**Exercise requirements**
Each line of data below must be printed exactly as written, with any pictures removed.

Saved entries
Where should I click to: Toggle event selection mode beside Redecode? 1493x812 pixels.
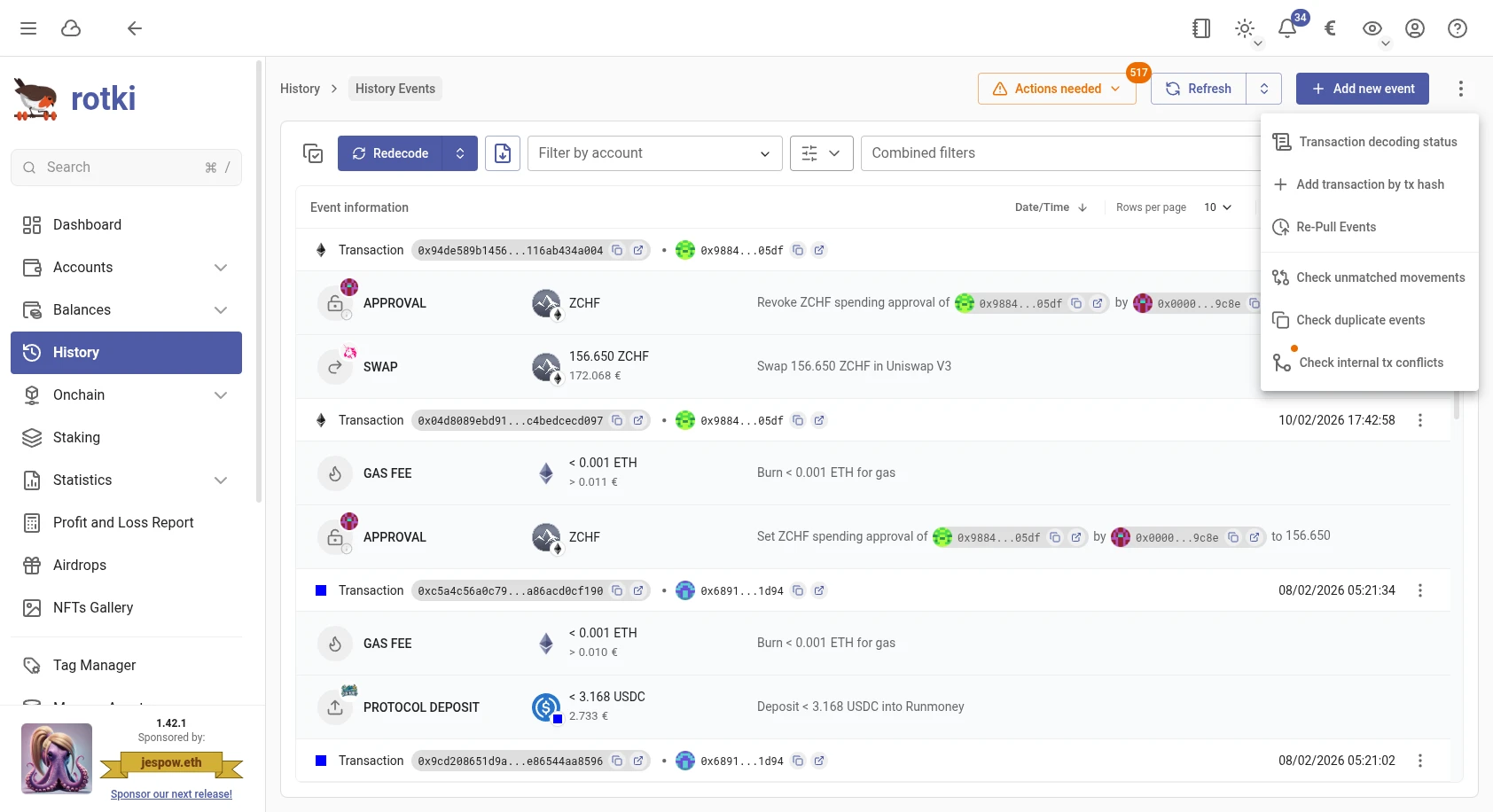313,152
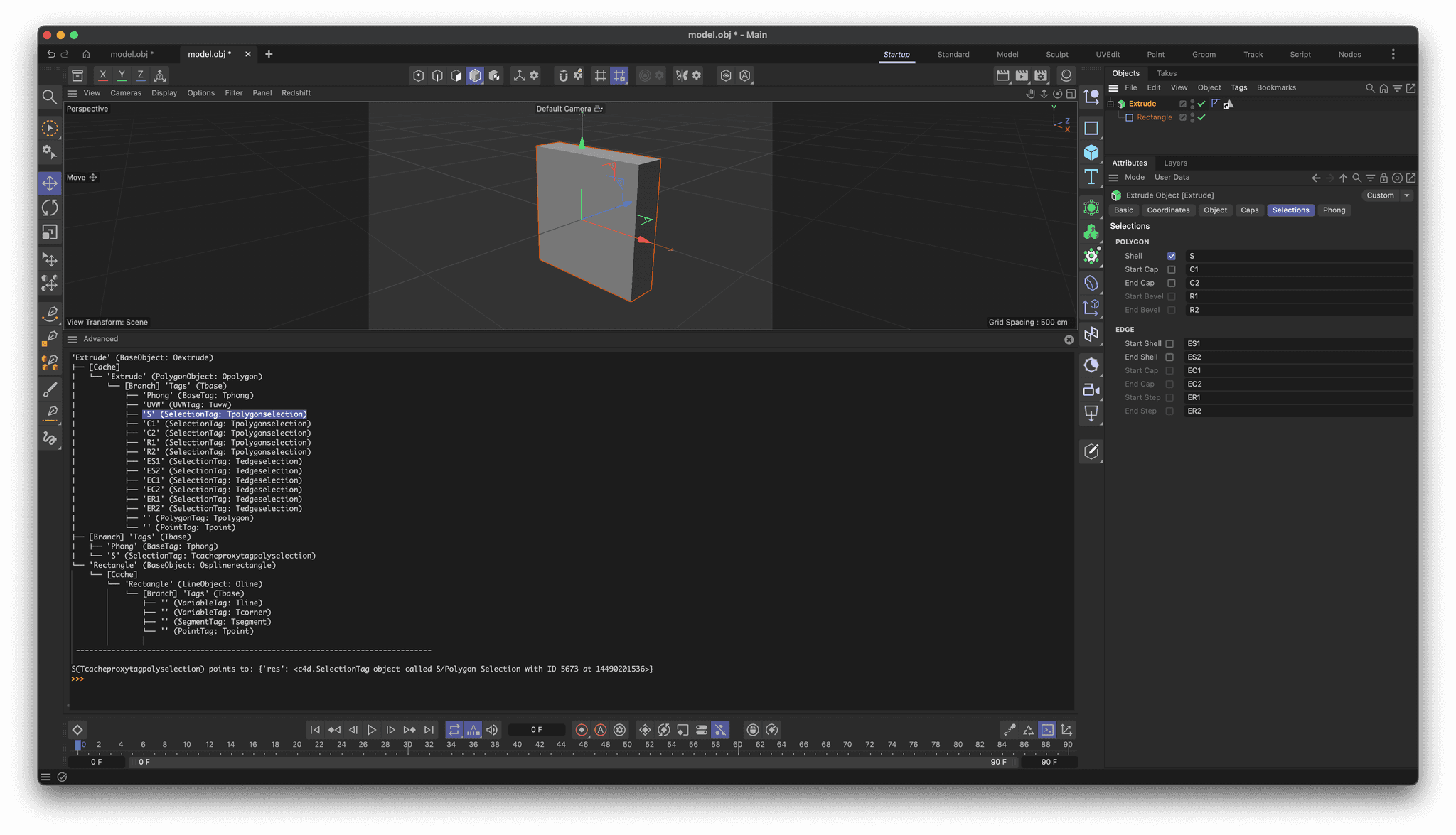Open the Takes panel tab
This screenshot has height=835, width=1456.
pyautogui.click(x=1166, y=73)
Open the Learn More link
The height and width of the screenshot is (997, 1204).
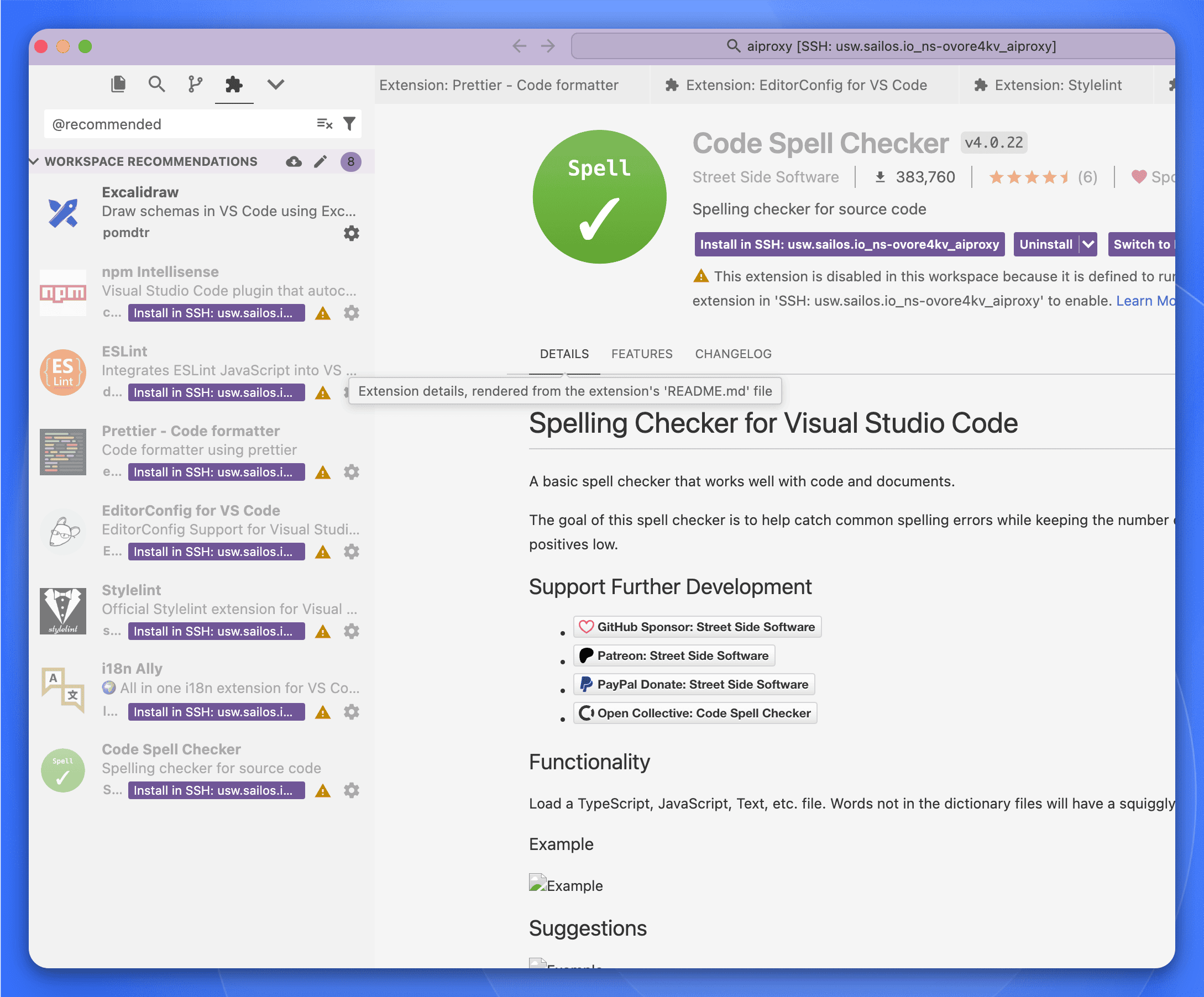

**Result of the exercise**
Where should I click to: Toggle event selection mode beside Redecode? 1493x812 pixels.
313,152
Open the Takes panel tab
This screenshot has height=835, width=1456.
pyautogui.click(x=1166, y=73)
Open the Learn More link
The height and width of the screenshot is (997, 1204).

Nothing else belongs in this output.